In the for loop we get the value from the matrix. When we are done, we increment the column_number, so we are at the next column position at the next time we fetch the value from the matrix from the next column, and each time we check if we reached the end of the column length, if so, reset the column back 0, and increment the row so that we start at the next row, and continue fetching values. We can never go out of index because our first check in the program to see if we have enough rows and columns for all the values for the matrix, so we don’t need an actual row check, we can just keep on incrementing.

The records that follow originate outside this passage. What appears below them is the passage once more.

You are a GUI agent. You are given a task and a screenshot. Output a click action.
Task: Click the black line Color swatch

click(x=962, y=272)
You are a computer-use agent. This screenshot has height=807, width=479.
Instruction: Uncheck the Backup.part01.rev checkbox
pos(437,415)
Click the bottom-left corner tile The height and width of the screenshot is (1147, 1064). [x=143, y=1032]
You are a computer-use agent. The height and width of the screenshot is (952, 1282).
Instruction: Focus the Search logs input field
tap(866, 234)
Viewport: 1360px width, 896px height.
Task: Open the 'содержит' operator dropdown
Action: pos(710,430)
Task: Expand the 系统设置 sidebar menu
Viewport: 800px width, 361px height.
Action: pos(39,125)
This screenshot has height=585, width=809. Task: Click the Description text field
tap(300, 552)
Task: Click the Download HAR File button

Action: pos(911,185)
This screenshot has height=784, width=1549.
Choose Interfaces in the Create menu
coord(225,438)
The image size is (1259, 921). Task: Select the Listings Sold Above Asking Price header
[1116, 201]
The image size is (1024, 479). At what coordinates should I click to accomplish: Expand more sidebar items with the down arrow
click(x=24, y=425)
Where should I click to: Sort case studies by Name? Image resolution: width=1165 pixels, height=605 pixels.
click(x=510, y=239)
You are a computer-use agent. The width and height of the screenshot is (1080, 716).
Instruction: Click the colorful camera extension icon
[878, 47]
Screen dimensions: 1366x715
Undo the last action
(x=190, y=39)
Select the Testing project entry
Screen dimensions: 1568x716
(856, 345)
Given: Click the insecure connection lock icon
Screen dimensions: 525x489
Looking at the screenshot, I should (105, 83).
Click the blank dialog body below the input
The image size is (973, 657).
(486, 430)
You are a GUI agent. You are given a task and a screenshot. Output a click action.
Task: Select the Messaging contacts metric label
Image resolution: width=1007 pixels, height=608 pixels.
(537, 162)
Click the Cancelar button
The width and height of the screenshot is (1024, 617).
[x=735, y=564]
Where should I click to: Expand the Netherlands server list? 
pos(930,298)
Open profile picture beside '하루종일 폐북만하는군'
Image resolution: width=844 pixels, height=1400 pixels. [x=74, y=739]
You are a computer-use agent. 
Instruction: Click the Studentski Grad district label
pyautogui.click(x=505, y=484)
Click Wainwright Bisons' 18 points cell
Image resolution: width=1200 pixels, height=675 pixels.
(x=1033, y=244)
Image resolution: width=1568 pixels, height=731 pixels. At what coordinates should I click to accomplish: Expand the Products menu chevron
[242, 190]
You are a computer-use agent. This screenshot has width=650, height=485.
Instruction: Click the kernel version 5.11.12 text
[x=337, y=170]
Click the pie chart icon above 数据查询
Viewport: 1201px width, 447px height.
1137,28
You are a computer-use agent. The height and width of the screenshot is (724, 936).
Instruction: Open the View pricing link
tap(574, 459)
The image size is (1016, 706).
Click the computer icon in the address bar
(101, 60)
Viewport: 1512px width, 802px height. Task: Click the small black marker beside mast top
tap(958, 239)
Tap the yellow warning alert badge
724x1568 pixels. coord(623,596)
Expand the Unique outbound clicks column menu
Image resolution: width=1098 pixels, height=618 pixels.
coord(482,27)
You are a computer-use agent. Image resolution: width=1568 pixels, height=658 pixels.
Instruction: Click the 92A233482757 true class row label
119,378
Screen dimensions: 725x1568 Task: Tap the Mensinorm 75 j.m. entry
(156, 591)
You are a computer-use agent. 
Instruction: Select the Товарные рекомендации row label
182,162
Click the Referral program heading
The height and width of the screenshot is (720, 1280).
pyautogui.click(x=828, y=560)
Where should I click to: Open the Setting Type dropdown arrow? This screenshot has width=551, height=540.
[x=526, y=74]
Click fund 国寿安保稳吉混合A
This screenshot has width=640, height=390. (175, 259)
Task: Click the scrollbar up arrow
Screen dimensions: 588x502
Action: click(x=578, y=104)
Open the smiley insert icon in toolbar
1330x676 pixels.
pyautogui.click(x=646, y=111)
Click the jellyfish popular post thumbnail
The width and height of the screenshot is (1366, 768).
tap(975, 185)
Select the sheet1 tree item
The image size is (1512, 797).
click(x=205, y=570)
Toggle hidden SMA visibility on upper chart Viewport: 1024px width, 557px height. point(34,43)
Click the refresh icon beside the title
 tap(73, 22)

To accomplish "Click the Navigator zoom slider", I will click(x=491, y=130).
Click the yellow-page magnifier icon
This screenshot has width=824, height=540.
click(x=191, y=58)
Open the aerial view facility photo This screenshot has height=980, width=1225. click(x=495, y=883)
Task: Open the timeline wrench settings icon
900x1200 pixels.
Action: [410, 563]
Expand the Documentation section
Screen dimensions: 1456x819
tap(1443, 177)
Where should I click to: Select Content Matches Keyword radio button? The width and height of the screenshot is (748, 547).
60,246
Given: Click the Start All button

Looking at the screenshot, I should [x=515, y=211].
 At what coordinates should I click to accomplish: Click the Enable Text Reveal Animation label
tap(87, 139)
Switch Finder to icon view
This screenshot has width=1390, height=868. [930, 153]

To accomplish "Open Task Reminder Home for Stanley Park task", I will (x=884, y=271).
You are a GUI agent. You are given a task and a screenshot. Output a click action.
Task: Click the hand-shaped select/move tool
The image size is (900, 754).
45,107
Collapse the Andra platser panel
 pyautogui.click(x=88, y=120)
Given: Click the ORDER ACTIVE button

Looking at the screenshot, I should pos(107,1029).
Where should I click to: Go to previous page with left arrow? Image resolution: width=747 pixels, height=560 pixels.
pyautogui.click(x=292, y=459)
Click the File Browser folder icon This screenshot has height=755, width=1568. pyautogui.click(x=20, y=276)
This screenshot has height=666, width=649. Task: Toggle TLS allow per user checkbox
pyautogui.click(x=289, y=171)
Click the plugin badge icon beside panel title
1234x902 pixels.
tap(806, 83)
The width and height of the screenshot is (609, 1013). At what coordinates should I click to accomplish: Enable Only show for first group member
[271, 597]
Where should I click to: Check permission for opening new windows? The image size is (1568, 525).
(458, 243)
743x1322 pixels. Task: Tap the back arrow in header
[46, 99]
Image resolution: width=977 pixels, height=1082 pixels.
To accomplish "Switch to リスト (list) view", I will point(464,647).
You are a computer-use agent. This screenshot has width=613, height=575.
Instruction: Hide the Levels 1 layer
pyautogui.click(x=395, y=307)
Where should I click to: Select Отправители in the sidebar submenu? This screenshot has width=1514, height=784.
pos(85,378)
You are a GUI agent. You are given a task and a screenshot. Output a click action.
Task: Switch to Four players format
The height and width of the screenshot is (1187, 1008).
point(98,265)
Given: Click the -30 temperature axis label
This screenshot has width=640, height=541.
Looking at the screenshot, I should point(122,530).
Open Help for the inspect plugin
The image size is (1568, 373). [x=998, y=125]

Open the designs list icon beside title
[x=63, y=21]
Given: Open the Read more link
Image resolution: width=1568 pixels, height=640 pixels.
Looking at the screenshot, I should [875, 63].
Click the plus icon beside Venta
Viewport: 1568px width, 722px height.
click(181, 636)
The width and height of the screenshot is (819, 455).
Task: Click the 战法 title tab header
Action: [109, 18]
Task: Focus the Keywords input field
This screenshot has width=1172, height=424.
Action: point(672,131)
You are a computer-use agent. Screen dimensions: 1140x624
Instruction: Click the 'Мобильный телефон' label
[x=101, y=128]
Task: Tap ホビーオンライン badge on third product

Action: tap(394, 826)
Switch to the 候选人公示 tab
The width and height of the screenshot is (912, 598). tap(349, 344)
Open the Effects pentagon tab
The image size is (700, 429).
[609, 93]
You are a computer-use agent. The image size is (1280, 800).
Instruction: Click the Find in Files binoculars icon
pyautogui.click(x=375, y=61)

When we are done going through all the values, we return the new matrix:

``````
return newMat;
``````

The whole code looks like this in the end:

``````public class Solution {
public int[][] MatrixReshape(int[][] mat, int r, int c) {

// Cant reshape, size doesnt match
if(r * c != (mat.Length * mat[0].Length)) {
return mat;
}

int[][] newMat = new int[r][];

// Set column size for each row
for(int x = 0; x < newMat.Length; x++) {
newMat[x] = new int[c];
}

int row_number = 0;
int column_number = 0;

// Go through rows
for(int i = 0; i < mat.Length; i++) {

// Go through columns
for(int j = 0; j < mat[0].Length; j++) {
newMat[row_number][column_number] = mat[i][j];
// Next column
column_number++;

// If we reached desired column length
if(column_number == c) {

// Go back to column one
column_number = 0;
// Go to next row
row_number++;
}
}
}

return newMat;

}
}``````

Time complexity: O(m * n)

Since we know that it is said that in MATLAB, there is a function called `reshape` which can reshape an `m x n` matrix[…] we know that the original matrix consist of the variables m * n and the m is the rows and the n stands for columns, and what our functions does, is that it goes through the rows, and all the rows columns one time only, meaning that we will have a time complexity of O(m * n).